| GOALS |
**a.** In the Albany piece, shorten the paragraph that begins "It's rare that you get to see interiors" while keeping its main facts.
**b.** According to the Albany piece, what book did Sheila Birkenhead write in 1958?

| PROVIDED TEXT |
- - -

And what a roll-call of previous occupants! They include (and this is just a grab at the first few names I spotted) Byron, Wordsworth, Gladstone, Lord Stanley, Sir Thomas Beecham, Isaiah Berlin, Dame Edith Evans, Sir Kenneth Clark, Bill Nighy, Aldous Huxley, JB Priestley, Terence Stamp. ‘The story of Albany is largely the story of the people who have lived there,’ wrote Sheila Birkenhead in Peace in Piccadilly in 1958.

It’s rare that you get to see interiors of the building, but as far as I can tell the sets are poky and dark, laid out in a way that prevents any radical redesign. But the rooms look private and quiet. Recently a New York designer, intent on ripping out the interior of hers, came up against the full might of the committee in charge of her Listed Building status and eventually abandoned the idea. When Soho’s oldest houses came up for sale in the early 1980s many a moderniser discovered a Georgian fireplace behind a wall that would prevent any repurposing of interiors.

But unlike the more raffish, bastardised Aldwych, Albany remains an enclave. There are many more dotted across the capital, as we shall see.

22 comments on “Hidden In Plain Sight: The Albany”

- - -

Data on locating visible targets
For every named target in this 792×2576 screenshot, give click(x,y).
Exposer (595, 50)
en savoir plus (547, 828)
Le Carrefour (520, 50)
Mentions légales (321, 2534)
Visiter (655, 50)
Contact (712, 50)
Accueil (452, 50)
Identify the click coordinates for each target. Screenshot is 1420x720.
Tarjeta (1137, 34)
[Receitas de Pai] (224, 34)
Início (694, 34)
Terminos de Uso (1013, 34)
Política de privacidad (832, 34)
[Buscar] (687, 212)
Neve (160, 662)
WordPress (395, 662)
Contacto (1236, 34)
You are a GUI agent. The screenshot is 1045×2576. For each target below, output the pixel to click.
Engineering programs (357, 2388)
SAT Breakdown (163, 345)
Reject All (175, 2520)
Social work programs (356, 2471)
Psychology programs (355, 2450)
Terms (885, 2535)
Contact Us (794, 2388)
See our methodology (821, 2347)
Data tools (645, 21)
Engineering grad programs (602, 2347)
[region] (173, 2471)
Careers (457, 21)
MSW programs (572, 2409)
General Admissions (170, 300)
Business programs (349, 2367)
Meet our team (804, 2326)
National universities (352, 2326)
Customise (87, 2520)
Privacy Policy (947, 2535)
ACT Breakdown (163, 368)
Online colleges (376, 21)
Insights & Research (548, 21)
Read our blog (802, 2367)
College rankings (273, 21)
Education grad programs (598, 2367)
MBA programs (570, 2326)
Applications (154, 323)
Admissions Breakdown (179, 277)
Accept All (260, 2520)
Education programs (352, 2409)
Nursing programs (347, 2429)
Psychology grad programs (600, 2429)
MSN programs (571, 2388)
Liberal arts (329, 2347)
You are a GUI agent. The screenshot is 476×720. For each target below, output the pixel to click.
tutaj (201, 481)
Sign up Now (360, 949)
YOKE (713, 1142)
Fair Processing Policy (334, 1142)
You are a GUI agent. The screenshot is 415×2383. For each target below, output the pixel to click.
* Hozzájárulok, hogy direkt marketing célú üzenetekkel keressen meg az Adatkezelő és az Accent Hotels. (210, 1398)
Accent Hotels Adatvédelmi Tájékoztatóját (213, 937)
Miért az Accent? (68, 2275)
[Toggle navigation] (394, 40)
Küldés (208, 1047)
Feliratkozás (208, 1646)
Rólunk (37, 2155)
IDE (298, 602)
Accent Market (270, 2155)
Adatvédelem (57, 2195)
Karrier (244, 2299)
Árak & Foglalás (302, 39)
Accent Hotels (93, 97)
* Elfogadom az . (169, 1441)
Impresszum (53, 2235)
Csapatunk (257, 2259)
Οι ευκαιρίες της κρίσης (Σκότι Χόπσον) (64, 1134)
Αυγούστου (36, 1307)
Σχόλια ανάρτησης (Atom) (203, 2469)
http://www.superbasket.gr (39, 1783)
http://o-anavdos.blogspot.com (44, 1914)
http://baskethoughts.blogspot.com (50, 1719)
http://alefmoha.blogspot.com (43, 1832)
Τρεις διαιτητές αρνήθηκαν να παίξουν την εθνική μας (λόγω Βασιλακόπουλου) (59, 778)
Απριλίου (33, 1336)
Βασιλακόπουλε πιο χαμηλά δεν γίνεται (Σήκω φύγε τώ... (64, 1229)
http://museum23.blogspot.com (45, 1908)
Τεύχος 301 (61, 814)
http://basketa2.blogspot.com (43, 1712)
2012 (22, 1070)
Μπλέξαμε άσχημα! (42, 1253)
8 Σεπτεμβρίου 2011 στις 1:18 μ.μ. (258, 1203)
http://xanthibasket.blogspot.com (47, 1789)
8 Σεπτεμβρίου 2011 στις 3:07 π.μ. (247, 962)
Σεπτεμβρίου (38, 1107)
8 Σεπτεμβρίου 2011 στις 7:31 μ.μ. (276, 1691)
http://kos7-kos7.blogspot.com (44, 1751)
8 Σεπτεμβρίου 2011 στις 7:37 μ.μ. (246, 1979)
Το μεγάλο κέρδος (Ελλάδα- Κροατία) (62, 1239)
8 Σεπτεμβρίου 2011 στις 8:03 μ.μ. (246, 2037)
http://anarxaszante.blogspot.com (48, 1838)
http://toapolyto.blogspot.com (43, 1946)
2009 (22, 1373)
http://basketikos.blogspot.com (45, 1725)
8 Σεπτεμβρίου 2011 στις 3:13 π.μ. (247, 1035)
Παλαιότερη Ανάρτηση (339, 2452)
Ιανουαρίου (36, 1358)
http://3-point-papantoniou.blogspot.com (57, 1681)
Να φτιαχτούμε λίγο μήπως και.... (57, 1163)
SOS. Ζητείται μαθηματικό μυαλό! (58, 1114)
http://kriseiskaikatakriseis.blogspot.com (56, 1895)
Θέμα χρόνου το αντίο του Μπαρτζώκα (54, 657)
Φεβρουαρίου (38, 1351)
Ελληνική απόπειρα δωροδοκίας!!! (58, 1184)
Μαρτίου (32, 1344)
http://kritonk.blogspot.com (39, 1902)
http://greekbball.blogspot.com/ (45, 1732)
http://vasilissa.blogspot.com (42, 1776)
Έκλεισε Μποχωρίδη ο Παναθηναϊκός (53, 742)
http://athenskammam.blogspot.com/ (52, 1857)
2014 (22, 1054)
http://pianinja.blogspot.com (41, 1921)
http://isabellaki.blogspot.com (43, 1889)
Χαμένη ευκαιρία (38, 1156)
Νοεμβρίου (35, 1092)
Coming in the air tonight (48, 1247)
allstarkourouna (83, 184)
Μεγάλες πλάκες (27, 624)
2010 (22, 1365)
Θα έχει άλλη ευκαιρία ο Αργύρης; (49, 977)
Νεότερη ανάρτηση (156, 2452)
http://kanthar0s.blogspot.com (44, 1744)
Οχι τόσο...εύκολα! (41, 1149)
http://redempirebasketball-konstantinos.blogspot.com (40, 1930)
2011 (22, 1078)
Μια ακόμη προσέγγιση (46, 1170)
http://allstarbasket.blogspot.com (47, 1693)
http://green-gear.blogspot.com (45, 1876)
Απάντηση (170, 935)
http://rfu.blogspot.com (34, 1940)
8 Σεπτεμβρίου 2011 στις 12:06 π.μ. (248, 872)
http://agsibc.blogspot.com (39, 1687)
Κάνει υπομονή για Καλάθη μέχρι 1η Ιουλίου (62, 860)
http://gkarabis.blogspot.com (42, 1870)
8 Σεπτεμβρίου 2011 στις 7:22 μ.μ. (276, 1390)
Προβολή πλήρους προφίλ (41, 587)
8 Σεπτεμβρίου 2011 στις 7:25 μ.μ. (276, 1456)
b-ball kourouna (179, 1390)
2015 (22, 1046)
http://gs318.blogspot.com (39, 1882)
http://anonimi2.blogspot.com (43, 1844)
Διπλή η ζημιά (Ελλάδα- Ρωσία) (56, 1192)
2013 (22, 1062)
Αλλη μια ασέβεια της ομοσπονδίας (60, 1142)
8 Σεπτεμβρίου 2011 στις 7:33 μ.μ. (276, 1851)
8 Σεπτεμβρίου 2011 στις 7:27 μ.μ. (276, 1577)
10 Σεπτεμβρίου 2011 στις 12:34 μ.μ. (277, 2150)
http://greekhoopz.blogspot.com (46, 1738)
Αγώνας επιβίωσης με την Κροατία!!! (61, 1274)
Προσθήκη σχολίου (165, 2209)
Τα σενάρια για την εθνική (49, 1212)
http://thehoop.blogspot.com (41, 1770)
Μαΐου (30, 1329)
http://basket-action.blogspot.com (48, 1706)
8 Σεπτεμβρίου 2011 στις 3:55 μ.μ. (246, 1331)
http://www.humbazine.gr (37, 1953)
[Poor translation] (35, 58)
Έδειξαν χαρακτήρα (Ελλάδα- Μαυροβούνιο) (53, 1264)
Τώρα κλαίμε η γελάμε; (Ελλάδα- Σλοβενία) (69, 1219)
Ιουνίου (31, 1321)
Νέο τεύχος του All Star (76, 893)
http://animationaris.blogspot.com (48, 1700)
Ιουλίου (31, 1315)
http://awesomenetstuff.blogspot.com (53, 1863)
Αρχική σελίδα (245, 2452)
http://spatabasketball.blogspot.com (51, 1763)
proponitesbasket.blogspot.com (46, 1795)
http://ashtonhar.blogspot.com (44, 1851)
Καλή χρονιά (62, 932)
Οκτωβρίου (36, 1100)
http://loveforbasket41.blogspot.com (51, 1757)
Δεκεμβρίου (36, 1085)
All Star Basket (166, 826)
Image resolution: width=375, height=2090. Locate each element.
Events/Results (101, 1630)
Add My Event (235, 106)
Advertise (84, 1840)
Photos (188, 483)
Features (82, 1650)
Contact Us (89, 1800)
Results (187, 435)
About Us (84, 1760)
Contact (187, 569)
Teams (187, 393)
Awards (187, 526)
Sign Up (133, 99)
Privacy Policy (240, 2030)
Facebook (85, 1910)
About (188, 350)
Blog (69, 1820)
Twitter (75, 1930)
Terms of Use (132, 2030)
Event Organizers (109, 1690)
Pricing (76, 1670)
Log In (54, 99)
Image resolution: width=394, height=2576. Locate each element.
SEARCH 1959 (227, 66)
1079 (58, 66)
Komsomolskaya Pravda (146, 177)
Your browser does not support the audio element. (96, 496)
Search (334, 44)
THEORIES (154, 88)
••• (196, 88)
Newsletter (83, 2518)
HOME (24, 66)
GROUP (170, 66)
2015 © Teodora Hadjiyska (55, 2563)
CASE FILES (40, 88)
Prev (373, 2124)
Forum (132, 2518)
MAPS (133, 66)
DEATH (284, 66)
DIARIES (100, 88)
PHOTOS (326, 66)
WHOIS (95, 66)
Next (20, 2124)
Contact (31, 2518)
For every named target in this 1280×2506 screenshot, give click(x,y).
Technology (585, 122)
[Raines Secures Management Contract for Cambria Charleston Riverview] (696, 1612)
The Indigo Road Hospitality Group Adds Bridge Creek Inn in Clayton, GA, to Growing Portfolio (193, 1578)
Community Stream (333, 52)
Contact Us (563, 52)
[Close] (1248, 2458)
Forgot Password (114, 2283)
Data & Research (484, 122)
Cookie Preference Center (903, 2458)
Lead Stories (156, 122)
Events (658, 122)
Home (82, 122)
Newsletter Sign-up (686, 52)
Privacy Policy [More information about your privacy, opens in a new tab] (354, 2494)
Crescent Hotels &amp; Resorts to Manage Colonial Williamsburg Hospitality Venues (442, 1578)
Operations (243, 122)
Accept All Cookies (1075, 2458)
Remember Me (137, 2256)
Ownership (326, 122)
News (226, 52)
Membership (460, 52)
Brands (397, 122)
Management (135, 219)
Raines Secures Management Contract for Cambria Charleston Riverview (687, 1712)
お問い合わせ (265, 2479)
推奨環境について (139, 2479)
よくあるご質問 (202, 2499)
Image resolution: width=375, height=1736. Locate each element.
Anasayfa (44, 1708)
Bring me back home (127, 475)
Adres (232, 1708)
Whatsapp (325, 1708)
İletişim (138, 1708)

- - -

| EXERCISE RESULTS |
**a.** The building's interiors are seldom seen. The sets seem poky and dark, laid out in a way that rules out radical redesign, but the rooms look private and quiet. A New York designer who wanted to rip out her interior ran up against the committee in charge of her Listed Building status and finally dropped the plan. When Soho's oldest houses were sold in the early 1980s, many modernizers found Georgian fireplaces behind walls, which kept them from repurposing the interiors.

**b.** Peace in Piccadilly